» **EXERCISE**: Each line from the one containing "Task: Click the Size column header" to the end of the listing below should be output exactly; no other line is wanted.
Content starts
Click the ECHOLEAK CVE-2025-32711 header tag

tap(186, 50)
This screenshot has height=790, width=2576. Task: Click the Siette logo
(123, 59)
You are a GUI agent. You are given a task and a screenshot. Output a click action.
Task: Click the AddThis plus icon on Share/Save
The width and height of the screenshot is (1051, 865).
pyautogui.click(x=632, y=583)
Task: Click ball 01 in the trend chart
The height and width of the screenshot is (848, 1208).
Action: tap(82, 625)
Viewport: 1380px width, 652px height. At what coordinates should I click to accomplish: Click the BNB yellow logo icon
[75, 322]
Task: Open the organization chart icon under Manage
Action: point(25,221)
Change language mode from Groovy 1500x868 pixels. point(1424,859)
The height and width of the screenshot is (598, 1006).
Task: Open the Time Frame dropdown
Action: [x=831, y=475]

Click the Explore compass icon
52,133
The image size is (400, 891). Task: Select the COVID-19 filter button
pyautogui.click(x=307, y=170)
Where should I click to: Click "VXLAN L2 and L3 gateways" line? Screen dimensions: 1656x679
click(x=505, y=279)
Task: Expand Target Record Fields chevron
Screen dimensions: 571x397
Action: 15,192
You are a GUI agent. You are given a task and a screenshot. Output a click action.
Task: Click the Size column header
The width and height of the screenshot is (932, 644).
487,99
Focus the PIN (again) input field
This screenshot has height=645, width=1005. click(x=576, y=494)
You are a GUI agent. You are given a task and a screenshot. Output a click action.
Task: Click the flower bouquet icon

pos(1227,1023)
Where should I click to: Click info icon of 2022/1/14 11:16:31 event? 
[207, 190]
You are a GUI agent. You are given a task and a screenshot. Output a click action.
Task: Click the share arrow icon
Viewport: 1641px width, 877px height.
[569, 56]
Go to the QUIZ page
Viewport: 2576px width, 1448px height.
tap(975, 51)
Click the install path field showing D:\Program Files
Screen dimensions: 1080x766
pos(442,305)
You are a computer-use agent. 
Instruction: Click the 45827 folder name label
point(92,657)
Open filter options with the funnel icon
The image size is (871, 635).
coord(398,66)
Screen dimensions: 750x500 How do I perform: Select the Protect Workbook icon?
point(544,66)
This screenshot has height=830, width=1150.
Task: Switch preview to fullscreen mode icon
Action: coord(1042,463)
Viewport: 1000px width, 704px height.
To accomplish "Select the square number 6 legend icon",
Content ends
» **EXERCISE RESPONSE**:
Task: Click the Size column header
The width and height of the screenshot is (932, 644).
487,99
Focus the PIN (again) input field
This screenshot has height=645, width=1005. click(x=576, y=494)
You are a GUI agent. You are given a task and a screenshot. Output a click action.
Task: Click the flower bouquet icon

pos(1227,1023)
Where should I click to: Click info icon of 2022/1/14 11:16:31 event? 
[207, 190]
You are a GUI agent. You are given a task and a screenshot. Output a click action.
Task: Click the share arrow icon
Viewport: 1641px width, 877px height.
[569, 56]
Go to the QUIZ page
Viewport: 2576px width, 1448px height.
tap(975, 51)
Click the install path field showing D:\Program Files
Screen dimensions: 1080x766
pos(442,305)
You are a computer-use agent. 
Instruction: Click the 45827 folder name label
point(92,657)
Open filter options with the funnel icon
The image size is (871, 635).
coord(398,66)
Screen dimensions: 750x500 How do I perform: Select the Protect Workbook icon?
point(544,66)
This screenshot has height=830, width=1150.
Task: Switch preview to fullscreen mode icon
Action: coord(1042,463)
Viewport: 1000px width, 704px height.
To accomplish "Select the square number 6 legend icon",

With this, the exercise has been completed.